[[ MATERIAL TO PROCESS, beginning ]]
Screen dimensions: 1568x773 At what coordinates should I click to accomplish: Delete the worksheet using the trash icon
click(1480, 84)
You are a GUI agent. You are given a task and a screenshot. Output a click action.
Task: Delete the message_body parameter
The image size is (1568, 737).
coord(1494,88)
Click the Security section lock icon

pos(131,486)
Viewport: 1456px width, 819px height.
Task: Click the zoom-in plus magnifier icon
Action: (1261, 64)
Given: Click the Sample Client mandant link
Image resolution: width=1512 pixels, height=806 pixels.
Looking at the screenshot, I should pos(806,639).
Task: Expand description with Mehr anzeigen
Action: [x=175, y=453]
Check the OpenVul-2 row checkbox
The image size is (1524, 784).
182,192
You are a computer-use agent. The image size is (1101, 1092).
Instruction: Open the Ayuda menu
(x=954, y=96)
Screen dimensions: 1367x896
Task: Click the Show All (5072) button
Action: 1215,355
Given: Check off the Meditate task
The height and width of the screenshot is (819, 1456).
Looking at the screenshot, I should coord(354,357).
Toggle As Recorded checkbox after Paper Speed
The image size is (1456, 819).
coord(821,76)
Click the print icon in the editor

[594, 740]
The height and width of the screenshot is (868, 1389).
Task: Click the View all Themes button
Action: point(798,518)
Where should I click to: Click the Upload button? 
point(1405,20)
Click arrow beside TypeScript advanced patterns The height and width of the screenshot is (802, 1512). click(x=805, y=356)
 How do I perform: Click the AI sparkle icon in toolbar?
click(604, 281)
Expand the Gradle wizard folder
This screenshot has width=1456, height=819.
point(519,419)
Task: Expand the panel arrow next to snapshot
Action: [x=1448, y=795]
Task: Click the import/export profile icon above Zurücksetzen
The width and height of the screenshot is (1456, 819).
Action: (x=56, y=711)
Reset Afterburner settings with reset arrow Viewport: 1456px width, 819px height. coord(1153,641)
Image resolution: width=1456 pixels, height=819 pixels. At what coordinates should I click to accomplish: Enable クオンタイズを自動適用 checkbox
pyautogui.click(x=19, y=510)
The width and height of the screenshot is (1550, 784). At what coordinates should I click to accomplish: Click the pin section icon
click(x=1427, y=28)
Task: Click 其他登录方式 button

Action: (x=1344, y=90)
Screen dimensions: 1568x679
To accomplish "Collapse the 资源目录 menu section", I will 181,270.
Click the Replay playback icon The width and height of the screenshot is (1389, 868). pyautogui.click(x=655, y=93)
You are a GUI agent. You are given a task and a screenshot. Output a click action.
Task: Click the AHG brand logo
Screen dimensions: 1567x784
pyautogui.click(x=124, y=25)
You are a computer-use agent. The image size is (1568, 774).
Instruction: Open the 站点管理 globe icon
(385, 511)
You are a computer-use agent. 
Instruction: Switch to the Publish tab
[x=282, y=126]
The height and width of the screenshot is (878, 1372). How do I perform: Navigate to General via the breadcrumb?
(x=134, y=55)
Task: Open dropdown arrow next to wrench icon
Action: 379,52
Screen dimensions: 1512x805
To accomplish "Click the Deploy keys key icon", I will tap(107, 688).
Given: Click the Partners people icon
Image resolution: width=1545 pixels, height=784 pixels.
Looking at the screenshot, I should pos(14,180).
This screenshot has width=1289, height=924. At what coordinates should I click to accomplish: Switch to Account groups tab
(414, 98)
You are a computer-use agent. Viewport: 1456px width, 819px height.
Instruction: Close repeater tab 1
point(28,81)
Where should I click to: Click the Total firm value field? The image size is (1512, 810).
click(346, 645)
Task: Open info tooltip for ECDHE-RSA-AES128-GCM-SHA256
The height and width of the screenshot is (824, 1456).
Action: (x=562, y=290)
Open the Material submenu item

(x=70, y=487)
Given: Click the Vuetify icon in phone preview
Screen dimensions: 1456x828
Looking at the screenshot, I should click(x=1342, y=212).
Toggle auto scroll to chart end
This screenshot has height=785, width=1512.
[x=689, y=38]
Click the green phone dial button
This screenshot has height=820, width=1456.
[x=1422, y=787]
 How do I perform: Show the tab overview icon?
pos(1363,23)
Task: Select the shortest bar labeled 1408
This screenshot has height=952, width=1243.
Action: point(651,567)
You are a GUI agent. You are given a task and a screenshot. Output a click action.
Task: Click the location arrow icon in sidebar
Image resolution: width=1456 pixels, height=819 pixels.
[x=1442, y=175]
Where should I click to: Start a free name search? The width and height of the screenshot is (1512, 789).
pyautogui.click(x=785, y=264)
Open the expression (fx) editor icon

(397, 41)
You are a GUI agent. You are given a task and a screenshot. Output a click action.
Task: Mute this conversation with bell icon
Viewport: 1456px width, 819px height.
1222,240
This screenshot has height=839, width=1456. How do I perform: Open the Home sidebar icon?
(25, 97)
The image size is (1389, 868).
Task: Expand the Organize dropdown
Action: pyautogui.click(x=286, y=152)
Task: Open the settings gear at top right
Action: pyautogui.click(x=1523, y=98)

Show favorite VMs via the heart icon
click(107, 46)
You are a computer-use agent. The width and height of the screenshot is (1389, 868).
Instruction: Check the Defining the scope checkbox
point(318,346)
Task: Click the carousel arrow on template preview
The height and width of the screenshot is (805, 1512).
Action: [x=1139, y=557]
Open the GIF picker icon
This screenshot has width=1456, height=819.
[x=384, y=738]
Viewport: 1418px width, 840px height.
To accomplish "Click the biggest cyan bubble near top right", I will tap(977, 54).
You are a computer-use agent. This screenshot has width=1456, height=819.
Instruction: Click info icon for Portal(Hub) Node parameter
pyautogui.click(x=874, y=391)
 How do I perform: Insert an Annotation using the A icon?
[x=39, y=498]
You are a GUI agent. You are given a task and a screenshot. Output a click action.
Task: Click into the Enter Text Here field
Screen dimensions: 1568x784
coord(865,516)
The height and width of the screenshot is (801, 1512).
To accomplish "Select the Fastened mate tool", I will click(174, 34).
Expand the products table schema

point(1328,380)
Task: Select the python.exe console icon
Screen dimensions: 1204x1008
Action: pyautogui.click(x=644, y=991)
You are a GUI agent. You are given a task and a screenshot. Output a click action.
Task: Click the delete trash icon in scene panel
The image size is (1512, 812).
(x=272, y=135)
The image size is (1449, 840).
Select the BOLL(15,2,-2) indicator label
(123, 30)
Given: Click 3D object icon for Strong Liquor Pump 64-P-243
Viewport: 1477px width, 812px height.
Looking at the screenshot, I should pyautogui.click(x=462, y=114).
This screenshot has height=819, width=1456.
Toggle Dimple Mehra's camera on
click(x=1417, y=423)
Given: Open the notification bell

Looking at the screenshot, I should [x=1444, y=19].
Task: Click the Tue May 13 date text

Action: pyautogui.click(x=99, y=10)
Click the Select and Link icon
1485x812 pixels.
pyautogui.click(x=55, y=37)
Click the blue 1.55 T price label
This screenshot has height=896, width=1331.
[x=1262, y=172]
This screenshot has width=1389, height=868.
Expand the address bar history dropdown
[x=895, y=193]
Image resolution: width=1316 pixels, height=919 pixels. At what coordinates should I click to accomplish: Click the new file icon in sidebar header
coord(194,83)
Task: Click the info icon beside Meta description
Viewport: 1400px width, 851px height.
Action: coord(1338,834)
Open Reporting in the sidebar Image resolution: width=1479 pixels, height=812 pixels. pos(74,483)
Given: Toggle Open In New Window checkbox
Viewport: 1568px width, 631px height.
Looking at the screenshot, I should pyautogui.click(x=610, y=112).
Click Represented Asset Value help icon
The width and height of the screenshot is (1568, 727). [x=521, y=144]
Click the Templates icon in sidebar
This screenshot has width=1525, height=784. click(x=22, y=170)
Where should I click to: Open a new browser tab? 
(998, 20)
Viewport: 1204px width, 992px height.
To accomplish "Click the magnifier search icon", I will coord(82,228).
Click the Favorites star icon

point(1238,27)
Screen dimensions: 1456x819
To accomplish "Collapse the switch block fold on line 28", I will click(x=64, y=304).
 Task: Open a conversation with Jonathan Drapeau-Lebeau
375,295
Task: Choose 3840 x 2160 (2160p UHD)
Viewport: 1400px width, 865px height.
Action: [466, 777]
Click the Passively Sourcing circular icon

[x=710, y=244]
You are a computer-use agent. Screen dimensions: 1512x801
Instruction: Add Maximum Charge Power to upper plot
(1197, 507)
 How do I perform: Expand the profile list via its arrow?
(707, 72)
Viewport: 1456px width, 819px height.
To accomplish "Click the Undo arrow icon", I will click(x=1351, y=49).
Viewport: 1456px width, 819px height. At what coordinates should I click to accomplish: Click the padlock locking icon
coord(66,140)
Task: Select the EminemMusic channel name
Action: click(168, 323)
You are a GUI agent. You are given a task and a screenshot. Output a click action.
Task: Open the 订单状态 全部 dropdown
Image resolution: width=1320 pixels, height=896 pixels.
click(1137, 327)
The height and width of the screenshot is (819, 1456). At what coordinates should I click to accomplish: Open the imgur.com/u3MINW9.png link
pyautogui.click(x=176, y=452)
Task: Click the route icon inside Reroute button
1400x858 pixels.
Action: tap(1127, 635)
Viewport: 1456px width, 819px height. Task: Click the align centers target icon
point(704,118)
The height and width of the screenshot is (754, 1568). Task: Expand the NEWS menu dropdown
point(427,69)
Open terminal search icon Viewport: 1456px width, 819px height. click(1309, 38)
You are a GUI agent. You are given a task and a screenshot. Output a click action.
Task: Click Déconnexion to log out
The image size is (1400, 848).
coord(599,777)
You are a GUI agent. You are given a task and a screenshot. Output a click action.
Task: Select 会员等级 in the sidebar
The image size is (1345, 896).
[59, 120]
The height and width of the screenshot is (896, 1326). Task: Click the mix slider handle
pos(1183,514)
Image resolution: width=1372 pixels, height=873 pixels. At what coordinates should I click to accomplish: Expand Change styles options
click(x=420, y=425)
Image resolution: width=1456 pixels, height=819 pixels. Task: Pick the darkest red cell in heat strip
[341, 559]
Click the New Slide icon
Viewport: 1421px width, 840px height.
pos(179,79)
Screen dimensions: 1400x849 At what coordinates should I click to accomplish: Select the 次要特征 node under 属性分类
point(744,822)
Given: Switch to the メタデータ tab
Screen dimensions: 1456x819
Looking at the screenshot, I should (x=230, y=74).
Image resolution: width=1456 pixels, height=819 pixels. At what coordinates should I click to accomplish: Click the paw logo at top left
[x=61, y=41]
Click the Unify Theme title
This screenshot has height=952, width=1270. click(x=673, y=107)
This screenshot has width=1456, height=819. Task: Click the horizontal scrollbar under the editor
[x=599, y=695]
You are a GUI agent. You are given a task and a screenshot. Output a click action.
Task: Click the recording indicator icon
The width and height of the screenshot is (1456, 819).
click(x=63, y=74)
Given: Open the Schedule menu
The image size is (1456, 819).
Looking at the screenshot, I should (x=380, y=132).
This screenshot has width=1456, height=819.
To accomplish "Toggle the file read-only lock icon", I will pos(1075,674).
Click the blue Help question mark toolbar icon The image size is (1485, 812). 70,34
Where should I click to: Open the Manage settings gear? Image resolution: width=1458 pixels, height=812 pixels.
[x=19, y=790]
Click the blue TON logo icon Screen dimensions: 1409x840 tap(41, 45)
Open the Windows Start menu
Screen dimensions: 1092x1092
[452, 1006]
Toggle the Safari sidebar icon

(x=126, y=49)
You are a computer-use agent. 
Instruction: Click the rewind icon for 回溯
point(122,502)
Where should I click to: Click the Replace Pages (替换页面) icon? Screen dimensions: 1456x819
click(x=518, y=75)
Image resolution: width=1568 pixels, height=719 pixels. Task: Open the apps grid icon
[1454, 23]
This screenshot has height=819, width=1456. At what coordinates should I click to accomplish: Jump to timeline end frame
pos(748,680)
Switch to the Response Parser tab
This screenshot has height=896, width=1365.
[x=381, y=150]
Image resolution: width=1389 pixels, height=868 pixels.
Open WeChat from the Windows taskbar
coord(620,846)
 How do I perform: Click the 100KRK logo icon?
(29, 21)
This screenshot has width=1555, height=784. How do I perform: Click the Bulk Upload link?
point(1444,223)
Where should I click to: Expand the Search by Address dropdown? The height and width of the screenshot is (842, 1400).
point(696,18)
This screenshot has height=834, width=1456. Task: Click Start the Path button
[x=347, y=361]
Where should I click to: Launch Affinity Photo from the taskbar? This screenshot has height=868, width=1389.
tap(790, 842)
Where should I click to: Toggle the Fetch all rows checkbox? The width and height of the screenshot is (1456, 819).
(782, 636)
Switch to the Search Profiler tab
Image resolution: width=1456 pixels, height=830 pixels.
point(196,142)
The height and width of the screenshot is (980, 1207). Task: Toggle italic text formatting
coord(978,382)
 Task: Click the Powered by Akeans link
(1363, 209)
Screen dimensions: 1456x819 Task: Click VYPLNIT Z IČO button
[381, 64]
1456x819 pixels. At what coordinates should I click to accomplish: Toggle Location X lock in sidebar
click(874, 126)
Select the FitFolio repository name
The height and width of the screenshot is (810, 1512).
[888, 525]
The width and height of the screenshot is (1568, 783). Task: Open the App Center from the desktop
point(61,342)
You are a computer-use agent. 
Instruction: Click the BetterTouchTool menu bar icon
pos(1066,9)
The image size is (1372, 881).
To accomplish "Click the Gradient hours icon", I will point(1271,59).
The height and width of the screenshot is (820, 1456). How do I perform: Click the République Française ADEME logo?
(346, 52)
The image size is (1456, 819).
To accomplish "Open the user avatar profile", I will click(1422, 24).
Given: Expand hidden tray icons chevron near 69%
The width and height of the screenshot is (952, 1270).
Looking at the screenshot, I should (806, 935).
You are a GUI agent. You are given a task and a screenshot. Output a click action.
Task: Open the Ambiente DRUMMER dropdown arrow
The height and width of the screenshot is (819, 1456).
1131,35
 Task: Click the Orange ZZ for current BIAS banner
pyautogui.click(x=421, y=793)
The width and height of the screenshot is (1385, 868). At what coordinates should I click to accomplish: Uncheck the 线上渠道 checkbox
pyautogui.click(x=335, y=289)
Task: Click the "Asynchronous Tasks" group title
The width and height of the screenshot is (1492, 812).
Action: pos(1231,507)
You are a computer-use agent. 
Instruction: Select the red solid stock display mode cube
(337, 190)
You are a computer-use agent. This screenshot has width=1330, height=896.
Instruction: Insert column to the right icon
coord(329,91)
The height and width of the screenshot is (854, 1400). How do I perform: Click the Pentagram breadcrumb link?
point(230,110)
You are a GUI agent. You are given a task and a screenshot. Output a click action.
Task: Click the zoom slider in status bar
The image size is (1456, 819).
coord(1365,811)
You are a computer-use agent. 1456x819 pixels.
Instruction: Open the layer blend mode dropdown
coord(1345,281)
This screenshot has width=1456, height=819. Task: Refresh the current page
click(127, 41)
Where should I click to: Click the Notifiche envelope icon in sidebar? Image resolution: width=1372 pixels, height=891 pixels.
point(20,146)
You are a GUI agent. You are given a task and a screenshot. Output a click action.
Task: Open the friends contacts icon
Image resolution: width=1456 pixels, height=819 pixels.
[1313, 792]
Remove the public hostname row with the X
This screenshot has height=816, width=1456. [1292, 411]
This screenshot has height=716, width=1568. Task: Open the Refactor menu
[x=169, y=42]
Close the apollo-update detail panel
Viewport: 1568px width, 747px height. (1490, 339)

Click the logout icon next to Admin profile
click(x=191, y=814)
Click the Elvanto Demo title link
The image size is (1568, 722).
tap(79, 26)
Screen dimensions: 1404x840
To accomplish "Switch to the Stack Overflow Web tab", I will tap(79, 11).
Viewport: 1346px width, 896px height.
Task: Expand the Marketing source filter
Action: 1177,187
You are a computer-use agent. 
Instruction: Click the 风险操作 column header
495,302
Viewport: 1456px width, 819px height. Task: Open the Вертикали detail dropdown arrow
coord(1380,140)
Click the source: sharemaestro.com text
[[ MATERIAL TO PROCESS, end ]]
Copy out each line of the data above, exactly, if it lies between the line holding "Instruction: Click the BetterTouchTool" and the line holding "has width=1330, height=896.", inclusive; copy no other line.

* TASK RESULT:
Instruction: Click the BetterTouchTool menu bar icon
pos(1066,9)
The image size is (1372, 881).
To accomplish "Click the Gradient hours icon", I will point(1271,59).
The height and width of the screenshot is (820, 1456). How do I perform: Click the République Française ADEME logo?
(346, 52)
The image size is (1456, 819).
To accomplish "Open the user avatar profile", I will click(1422, 24).
Given: Expand hidden tray icons chevron near 69%
The width and height of the screenshot is (952, 1270).
Looking at the screenshot, I should (806, 935).
You are a GUI agent. You are given a task and a screenshot. Output a click action.
Task: Open the Ambiente DRUMMER dropdown arrow
The height and width of the screenshot is (819, 1456).
1131,35
 Task: Click the Orange ZZ for current BIAS banner
pyautogui.click(x=421, y=793)
The width and height of the screenshot is (1385, 868). At what coordinates should I click to accomplish: Uncheck the 线上渠道 checkbox
pyautogui.click(x=335, y=289)
Task: Click the "Asynchronous Tasks" group title
The width and height of the screenshot is (1492, 812).
Action: pos(1231,507)
You are a computer-use agent. 
Instruction: Select the red solid stock display mode cube
(337, 190)
You are a computer-use agent. This screenshot has width=1330, height=896.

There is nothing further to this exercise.